--- DATA IN THIS EXERCISE Enclosed Below ---
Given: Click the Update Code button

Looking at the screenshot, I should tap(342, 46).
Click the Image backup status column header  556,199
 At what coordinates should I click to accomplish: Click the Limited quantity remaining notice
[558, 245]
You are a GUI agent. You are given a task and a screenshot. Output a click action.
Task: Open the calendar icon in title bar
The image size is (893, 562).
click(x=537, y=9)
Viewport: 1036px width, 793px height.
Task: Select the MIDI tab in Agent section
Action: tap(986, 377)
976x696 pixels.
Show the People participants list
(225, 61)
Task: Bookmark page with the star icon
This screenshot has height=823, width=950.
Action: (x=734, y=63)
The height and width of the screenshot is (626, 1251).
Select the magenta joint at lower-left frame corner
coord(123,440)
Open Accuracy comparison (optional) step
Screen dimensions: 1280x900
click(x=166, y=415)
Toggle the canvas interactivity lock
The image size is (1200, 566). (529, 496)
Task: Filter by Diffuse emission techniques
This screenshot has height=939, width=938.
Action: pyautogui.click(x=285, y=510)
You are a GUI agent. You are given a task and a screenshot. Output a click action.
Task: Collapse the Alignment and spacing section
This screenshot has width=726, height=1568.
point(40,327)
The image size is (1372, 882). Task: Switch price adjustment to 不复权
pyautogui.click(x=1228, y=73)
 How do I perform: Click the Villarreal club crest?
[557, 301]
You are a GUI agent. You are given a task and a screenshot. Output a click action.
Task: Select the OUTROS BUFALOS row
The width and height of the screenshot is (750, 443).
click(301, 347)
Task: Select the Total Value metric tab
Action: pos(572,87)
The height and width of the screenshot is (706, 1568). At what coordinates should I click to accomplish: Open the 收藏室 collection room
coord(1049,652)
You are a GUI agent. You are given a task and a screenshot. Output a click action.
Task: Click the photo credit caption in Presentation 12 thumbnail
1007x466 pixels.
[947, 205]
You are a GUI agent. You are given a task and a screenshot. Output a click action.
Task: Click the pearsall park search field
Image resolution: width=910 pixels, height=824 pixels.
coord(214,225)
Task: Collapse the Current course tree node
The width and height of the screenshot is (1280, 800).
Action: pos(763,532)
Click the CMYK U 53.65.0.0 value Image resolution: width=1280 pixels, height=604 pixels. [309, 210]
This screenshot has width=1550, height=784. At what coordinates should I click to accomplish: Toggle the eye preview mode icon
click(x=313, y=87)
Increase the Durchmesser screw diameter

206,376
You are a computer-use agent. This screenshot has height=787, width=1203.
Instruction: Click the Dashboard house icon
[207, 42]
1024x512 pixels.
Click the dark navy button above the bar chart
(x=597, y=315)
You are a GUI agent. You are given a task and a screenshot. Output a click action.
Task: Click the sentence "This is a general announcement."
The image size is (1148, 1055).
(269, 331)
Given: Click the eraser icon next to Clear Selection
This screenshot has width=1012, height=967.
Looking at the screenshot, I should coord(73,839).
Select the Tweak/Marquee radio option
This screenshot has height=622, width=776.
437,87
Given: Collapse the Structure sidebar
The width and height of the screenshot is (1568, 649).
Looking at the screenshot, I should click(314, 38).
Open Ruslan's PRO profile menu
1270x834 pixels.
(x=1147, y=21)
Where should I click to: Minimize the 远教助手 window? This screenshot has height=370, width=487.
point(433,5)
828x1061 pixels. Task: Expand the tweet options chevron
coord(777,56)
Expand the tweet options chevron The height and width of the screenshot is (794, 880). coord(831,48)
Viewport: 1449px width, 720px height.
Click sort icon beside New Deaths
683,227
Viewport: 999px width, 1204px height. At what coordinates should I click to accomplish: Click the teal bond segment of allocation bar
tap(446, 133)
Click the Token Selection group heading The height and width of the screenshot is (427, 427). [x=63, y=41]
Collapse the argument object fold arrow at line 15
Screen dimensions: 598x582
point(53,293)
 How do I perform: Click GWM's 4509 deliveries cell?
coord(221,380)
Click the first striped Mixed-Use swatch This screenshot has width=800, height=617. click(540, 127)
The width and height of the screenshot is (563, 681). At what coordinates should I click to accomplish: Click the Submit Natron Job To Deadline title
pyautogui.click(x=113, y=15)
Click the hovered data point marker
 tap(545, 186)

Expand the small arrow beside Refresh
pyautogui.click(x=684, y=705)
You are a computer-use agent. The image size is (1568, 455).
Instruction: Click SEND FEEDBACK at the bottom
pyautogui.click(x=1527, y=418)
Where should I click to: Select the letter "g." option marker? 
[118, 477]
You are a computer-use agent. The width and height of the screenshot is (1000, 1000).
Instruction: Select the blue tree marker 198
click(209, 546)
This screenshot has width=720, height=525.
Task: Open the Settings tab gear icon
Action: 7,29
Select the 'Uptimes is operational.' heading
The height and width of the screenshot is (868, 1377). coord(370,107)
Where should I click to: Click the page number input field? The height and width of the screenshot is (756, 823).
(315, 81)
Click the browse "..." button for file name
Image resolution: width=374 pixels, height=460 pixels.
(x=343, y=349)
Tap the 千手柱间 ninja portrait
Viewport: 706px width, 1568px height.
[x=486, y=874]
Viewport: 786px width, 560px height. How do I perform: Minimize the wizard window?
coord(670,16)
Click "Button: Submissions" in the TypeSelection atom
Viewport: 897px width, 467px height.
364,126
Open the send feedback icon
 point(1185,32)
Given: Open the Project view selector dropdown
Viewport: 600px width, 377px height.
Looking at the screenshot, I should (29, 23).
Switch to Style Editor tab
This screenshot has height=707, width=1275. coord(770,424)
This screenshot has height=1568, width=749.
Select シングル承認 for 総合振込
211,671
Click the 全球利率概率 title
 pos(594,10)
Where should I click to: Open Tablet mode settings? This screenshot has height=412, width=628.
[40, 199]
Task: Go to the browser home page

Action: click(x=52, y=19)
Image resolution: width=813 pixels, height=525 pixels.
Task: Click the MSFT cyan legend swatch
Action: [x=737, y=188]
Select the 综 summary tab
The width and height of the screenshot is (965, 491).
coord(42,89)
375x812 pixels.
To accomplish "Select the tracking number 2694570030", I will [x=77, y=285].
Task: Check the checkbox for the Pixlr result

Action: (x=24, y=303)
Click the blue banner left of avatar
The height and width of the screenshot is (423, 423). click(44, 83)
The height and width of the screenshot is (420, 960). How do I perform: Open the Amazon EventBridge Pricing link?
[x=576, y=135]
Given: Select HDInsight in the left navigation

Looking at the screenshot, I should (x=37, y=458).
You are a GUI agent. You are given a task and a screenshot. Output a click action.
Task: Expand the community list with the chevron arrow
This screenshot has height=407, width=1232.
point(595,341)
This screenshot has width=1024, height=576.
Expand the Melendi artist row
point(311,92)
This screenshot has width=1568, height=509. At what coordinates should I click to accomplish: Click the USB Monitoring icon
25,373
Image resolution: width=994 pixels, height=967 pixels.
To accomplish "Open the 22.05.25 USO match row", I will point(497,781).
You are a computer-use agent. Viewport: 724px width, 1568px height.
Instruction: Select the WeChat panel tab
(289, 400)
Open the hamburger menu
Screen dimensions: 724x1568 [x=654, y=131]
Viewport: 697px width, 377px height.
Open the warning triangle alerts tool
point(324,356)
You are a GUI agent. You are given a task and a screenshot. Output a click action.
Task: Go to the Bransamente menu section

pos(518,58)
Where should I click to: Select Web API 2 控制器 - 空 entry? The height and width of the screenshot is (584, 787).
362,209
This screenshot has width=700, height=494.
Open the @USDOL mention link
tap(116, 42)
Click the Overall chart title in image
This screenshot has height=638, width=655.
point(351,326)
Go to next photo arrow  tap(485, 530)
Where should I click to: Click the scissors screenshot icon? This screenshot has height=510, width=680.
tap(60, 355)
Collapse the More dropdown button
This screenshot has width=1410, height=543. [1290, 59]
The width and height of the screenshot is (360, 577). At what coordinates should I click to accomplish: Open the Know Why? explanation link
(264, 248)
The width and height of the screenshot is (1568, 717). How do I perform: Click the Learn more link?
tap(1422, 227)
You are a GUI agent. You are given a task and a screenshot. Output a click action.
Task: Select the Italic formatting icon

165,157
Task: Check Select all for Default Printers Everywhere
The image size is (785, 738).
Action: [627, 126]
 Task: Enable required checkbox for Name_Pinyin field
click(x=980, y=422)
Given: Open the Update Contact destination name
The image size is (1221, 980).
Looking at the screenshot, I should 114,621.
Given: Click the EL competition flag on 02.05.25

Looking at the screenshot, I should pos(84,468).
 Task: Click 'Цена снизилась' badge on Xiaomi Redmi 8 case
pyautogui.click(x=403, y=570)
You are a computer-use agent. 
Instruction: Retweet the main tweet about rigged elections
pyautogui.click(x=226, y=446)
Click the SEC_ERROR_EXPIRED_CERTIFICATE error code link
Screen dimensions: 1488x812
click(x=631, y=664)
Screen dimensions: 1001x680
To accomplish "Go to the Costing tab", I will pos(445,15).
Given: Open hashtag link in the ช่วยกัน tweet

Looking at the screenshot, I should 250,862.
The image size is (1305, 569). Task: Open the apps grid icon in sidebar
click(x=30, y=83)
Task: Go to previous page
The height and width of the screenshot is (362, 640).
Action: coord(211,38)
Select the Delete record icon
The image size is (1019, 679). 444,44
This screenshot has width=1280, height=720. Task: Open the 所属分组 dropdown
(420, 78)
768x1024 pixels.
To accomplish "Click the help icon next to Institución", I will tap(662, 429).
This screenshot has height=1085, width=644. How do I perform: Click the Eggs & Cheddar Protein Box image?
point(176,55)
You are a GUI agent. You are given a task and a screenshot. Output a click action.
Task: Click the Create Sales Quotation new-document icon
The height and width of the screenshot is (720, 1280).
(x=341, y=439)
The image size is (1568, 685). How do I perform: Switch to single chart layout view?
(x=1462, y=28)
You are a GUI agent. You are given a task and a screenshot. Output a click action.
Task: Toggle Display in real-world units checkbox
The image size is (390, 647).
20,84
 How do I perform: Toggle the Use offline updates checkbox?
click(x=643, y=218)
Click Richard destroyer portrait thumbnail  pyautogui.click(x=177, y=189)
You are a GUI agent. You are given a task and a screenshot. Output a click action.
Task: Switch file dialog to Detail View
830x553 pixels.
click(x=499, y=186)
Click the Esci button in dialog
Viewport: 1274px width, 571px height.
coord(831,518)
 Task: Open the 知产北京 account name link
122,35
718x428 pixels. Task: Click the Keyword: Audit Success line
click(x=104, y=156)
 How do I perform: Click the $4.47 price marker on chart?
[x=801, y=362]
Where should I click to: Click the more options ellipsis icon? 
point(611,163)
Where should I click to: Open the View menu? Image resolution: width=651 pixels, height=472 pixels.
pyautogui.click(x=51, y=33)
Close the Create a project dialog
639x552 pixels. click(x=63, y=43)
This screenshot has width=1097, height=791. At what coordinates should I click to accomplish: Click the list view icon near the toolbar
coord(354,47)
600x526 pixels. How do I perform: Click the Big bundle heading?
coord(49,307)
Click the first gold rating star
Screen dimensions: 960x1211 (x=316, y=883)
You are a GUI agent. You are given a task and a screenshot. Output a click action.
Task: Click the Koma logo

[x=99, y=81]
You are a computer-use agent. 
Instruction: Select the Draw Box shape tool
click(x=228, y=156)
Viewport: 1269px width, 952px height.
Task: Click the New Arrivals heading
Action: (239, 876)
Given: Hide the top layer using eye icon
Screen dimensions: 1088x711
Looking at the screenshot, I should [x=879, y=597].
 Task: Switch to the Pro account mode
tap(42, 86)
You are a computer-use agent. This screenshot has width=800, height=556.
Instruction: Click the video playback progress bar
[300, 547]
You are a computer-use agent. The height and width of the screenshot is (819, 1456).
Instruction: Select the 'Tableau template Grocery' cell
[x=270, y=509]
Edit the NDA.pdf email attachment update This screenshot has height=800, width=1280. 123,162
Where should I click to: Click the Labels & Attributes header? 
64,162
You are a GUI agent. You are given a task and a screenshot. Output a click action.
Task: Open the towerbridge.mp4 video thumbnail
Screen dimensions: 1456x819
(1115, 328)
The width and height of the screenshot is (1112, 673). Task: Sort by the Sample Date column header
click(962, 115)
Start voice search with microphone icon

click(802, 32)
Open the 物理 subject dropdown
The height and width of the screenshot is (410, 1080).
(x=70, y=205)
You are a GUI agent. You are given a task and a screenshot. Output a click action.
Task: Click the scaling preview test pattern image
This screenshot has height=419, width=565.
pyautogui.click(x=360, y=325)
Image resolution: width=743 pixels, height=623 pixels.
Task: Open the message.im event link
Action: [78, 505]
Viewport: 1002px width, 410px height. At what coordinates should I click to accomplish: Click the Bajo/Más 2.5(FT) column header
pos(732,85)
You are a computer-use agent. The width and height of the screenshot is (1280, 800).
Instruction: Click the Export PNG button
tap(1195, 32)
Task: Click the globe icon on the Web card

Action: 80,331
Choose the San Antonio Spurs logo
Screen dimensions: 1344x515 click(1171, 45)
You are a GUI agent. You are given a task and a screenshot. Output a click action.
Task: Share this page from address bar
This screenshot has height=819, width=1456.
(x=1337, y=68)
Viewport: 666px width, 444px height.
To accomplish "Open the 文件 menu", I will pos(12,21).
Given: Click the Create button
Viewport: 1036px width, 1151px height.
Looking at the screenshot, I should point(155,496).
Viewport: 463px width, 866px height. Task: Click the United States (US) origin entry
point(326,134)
--- End of Enclosed DATA IN THIS EXERCISE ---
§ **WHAT THIS TASK INVOLVES**
Only the lines that contain the word "next" should be copied from the material.

§ **YOUR SOLUTION**
Given: Click the eraser icon next to Clear Selection
Go to next photo arrow  tap(485, 530)
To accomplish "Click the help icon next to Institución", I will tap(662, 429).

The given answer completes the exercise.